I have an art project that will require processing a live video feed to use as the basis of a particle system, which will be rendered using OpenGL and projected on a stage. I have a CUDA enabled graphics card, and I was thinking it would be nice to be able to use that for the image and particle system processing. This project only needs to run on my computer.

I am normally a C# asp.net Visual Studio kinda guy, but for this project I plan on using c++. Should I do the work in Eclipse on Ubuntu or Visual Studio in Windows?

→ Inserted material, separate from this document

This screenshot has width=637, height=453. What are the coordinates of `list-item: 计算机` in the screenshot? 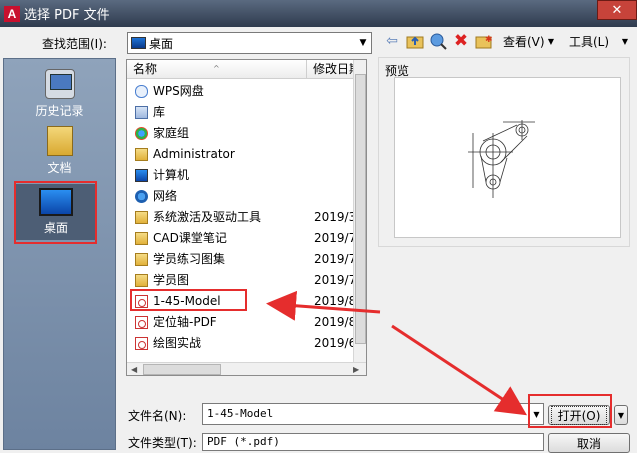 It's located at (240, 176).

I realize this can be fairly arbitrary, but I wondering if one IDE/OS might be better suited for this kind of work than the other

A: 

+1 for Visual Studio. I haven't heard about any IDE especially good for such tasks. If you already know VS, I see no reason to learn anything else.

ironic
A: 

As far as the CUDA or OpenGL support is concerned you are fine with either of them. The nVidia examples are also multiplatform.
The real question is if you plan on using any GUI Toolkit as there are a only a few choices that are really portable.
In the end I'd recommend going with what you feel more comfortable with or where you will have the biggest knowledge gain (if learning something is a goal of the project.).

pmr
A: 

While the CUDA toolkit is cross-platform, i recommend Linux in this case:
The debugger is based on gdb and the usability of the gcc toolchain is just much better on *nixes. You also don't seem to have any windows specific dependencies.

Georg Fritzsche
What do you mean by "the usability of the gcc toolchain is just much better on *nixes"? What is "*nixes"? I assume linux/unix based OS's
Mr Bell
Thats what i meant.
Georg Fritzsche
What do you mean about the usability of the gcc toolchain?
Mr Bell
On windows you either use gcc-tools via a graphical interface, i.e. have to figure out their way to pass flags etc. to the gcc tools, or use them on the commandline, which ain't fun on windows (using cygwin doesn't help with everything).
Georg Fritzsche
+1  A: 

Are you aware of OpenFrameworks? This might just help shortcut to what you need.

Dave Everitt
No, I hadnt heard of it, but I am gonna check it out.
Mr Bell
Dude. OpenFrameworks looks awesome! That is definitely in the same vein as this project I am working on. Thanks for the link
Mr Bell
Given it's a 'C++ toolkit for creative coding', would be good to know what you think.
Dave Everitt
A: 

Since you're already familiar with Visual Studio you should probably stick with it. In addition, you'll be able to use the Nexus debugger to debug both the OpenGL and CUDA components.